Watson is also capable, says Mr Robson, of making investment recommendations based on its understanding of the client’s attitude to risk, as conveyed through analysis of the client’s language over time. It could, in this sense, replicate a wealth manager by building up a better knowledge of the client as the months and years progressed.
Some conventional wealth managers are looking at the possibilities of Watson, claims Mr Robson, though fewer than 10 have reached the Proof of Concept stage, where Watson and a potential client work on whether a particular goal is capable of being achieved by Watson’s technology.
But there are still limits to the use of computing in private banking. Mr Robson gives the example of a recently widowed woman who suddenly has to consider her financial affairs for the first time, after decades spent relying on the husband to take care of things.
“Watson could be trained to perform that service” – and in a sense this would be a good idea “because it wouldn’t be an unusual service,” he says. “But would someone in that emotional state want to talk to a human or a machine?”
Speaking more generally, Mr Robson concludes: “The cognitive agents are there to help, support and guide, not to be creative or to be imaginative, as humans are, so I think there will always be role for humans in wealth management.”
Private banks journey into digital future
Short of offering full robo-advice, wealth managers are digitising their operations in less spectacular ways, in the interests of customer convenience, efficiency and cost containment.
For JP Morgan Private Bank, investment in digitisation “is more about convenience, intellectual capital and information than about cost”, says Tracey Reddings, head of UK private banking for entrepreneurs and business owners at JP Morgan in London.
“Access to digital platforms’ information about markets, portfolio performance and so on means clients do come to market much more informed than five years ago,” she explains. “They can challenge us much more around how we manage the portfolios.” It is a kind of democratisation: “Digital makes experts of us all.”
Northern Trust Wealth Management has invested in services to enhance the client’s experience, such as its Goals-Driven Wealth Management platform. It has also put money into making it easier for its “partners” (the name given to all employees) to do their job well.
Steven Fradkin, president of Northern Trust Wealth Management, describes its new Partners Workstation, launched in the summer of 2016, as “a single pane of glass through which we can see a client’s entire relationship with Northern Trust, rather than having to check 12 systems and manually write down what it is”.
In some areas the same service that makes life easier for clients also cuts costs for the wealth manager, thereby killing two birds with one stone.
“It’s often the highly paid front office guy who ends up doing tons and tons of admin, telling clients things like: ‘I need you to fill in a form because you’ve moved house’,” says Gary Linieres, CEO at London-based Wealth Dynamix, which provides customer relationship management systems to wealth and investment managers. The wealth manager’s customers would also like, in many cases, to settle this electronically.
Digitisation also makes it easier for clients to meet the requirements of the regulators, he adds, such as the UK Conduct of Business rules that require wealth managers to treat their customers fairly and give them suitable advice. Showing they are doing this is easier if there is a clear electronic trail.

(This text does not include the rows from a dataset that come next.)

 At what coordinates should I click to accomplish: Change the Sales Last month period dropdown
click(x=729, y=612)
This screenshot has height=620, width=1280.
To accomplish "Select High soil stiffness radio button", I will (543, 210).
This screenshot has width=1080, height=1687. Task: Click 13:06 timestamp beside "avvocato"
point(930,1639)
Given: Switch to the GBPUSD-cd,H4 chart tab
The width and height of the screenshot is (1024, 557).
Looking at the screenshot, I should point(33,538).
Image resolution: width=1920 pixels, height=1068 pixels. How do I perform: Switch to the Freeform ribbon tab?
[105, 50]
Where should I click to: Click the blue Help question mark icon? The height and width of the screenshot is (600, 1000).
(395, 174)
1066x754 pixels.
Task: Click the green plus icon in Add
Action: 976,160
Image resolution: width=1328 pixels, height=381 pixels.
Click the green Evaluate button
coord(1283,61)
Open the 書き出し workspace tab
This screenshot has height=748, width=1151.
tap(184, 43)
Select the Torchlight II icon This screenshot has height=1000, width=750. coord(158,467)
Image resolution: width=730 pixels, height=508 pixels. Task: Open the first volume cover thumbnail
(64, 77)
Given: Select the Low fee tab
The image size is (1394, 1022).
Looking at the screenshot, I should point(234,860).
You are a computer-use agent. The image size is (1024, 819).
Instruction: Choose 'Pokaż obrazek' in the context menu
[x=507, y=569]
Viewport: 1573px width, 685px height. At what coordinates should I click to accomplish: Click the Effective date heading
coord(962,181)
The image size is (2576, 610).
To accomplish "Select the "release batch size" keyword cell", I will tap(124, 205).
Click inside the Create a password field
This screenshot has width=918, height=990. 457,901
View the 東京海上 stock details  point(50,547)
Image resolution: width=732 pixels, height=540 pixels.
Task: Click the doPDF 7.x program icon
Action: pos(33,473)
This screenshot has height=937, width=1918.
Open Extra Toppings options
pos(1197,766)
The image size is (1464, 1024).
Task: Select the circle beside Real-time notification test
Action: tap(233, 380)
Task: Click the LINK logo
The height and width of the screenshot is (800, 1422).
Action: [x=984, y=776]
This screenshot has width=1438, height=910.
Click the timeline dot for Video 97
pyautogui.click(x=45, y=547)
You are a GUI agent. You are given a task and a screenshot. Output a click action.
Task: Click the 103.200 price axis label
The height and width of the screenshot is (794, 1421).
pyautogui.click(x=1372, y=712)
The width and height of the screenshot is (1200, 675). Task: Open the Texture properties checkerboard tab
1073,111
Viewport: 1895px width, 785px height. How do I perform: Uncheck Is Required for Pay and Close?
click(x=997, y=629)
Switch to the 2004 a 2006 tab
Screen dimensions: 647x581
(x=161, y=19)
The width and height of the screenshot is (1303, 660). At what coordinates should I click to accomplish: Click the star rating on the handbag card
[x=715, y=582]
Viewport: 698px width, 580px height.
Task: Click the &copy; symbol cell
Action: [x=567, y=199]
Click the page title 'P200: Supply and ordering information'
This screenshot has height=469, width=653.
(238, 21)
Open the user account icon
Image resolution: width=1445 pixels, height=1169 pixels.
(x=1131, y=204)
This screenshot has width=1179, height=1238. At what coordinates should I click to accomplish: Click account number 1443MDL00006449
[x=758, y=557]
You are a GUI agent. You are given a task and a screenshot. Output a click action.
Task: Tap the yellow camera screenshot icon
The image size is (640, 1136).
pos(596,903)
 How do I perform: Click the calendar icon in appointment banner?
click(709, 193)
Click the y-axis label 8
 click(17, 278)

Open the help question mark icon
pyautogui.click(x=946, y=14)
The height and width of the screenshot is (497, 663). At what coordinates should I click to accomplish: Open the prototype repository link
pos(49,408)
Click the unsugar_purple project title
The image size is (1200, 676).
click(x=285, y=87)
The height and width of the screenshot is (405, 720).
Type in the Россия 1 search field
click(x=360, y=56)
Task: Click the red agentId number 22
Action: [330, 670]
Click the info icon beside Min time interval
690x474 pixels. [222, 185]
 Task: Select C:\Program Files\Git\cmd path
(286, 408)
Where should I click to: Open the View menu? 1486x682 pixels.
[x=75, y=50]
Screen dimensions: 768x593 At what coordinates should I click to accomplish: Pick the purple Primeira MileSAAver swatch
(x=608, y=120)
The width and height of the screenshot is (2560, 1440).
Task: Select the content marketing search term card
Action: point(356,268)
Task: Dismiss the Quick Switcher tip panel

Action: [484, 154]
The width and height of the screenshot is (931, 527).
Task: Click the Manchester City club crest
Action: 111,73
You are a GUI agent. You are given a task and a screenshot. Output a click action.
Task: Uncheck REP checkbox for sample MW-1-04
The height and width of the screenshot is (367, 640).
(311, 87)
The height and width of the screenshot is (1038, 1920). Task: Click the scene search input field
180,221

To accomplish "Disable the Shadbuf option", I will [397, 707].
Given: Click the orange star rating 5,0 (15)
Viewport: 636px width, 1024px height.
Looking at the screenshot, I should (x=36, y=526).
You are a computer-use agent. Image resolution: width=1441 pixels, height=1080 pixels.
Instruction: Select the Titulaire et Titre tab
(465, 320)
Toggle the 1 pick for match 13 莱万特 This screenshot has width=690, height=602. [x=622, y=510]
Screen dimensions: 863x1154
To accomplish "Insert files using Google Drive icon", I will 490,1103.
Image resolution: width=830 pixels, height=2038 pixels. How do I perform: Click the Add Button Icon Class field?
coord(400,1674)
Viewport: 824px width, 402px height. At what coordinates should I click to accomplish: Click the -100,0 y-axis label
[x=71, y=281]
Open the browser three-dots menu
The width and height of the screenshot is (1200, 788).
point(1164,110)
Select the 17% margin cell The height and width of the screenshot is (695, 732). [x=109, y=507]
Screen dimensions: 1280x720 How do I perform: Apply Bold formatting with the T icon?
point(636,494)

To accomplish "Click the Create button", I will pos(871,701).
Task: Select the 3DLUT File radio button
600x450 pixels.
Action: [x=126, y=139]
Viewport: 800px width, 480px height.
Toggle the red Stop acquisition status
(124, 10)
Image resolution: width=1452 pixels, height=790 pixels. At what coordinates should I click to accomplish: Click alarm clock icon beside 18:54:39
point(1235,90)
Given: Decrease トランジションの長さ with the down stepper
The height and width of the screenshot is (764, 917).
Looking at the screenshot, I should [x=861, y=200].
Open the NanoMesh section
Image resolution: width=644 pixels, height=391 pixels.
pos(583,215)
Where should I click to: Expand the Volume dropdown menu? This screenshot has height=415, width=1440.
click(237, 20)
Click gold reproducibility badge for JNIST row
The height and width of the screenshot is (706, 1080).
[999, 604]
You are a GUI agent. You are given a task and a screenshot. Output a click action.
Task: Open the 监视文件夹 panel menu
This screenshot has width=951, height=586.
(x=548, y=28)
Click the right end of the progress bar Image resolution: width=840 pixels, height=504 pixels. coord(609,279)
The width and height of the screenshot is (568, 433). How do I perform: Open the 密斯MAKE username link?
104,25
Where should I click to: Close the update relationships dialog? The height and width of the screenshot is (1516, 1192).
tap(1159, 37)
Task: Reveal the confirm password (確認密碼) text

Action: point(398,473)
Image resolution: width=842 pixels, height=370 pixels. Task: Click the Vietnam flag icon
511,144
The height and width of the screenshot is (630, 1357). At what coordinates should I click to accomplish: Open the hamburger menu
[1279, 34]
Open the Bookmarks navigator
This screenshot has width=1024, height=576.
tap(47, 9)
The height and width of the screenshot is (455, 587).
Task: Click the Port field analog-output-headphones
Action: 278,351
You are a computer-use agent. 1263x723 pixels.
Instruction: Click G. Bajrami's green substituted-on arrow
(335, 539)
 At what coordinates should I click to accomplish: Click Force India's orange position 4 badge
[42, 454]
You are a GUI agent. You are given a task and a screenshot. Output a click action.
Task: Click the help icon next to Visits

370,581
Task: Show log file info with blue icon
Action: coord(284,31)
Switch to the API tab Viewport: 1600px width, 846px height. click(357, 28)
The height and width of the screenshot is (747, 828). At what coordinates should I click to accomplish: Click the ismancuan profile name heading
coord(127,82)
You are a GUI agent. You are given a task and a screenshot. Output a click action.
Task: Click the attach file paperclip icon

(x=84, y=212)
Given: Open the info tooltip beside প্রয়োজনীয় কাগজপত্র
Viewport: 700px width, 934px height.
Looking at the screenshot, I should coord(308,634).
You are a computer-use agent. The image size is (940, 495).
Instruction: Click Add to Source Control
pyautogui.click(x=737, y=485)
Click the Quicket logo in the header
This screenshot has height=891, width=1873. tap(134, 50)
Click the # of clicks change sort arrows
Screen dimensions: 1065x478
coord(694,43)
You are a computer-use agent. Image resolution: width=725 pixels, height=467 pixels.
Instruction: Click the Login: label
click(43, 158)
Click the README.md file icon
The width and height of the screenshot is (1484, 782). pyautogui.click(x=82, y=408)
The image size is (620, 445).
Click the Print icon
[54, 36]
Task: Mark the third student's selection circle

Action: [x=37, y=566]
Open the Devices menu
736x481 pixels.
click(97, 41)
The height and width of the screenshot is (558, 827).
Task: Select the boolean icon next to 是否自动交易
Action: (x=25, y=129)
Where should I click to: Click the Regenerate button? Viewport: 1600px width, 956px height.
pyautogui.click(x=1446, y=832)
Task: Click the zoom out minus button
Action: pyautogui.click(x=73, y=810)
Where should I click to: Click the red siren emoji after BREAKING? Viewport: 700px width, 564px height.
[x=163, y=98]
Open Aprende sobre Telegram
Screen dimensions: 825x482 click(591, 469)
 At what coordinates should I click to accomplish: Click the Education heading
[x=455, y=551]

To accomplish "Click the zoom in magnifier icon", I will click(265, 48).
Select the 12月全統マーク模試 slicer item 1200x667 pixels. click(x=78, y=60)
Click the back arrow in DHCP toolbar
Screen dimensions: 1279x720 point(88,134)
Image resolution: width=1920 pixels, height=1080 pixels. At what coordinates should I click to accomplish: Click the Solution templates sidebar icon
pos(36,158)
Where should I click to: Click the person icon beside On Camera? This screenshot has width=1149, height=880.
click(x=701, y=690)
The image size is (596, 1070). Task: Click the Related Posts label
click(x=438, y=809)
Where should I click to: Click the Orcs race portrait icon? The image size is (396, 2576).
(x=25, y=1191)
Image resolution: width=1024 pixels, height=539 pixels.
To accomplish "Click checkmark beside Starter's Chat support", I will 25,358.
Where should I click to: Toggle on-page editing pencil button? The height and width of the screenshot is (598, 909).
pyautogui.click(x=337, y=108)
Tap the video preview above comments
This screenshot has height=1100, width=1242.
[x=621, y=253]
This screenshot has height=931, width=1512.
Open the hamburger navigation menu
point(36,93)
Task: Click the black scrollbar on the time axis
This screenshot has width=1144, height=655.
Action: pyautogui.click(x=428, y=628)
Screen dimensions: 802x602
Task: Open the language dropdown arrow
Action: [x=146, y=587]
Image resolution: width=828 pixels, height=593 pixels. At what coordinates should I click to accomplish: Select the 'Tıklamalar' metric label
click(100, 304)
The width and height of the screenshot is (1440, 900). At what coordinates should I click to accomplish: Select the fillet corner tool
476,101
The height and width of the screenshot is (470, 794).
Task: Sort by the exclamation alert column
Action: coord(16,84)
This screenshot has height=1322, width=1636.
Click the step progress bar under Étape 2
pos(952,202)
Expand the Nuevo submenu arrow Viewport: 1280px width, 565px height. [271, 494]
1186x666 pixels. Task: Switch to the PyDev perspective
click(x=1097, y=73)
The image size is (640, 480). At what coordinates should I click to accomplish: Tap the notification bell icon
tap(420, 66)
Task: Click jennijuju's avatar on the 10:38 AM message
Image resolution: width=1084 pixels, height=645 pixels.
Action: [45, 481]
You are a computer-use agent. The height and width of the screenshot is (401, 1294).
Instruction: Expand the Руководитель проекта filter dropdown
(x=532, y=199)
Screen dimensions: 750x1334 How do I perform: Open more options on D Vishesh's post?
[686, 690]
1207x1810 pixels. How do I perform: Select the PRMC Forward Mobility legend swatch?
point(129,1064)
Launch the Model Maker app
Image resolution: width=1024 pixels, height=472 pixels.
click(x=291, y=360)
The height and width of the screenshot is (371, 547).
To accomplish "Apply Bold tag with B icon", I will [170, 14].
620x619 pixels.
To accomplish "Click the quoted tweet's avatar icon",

But although these digital advances may save wealth managers some money in the longer term, they also require considerable initial investment. Mr Linieres gives the example of C. Hoare and Co, which in October announced plans to sell its £2.2bn ($2.75bn) wealth management business to Cazenove, Schroders’ much larger UK wealth management arm.
Justifying the sale in a statement, Hoare referred to the need for “meeting the requirements of the regulators and new challenges of technology”.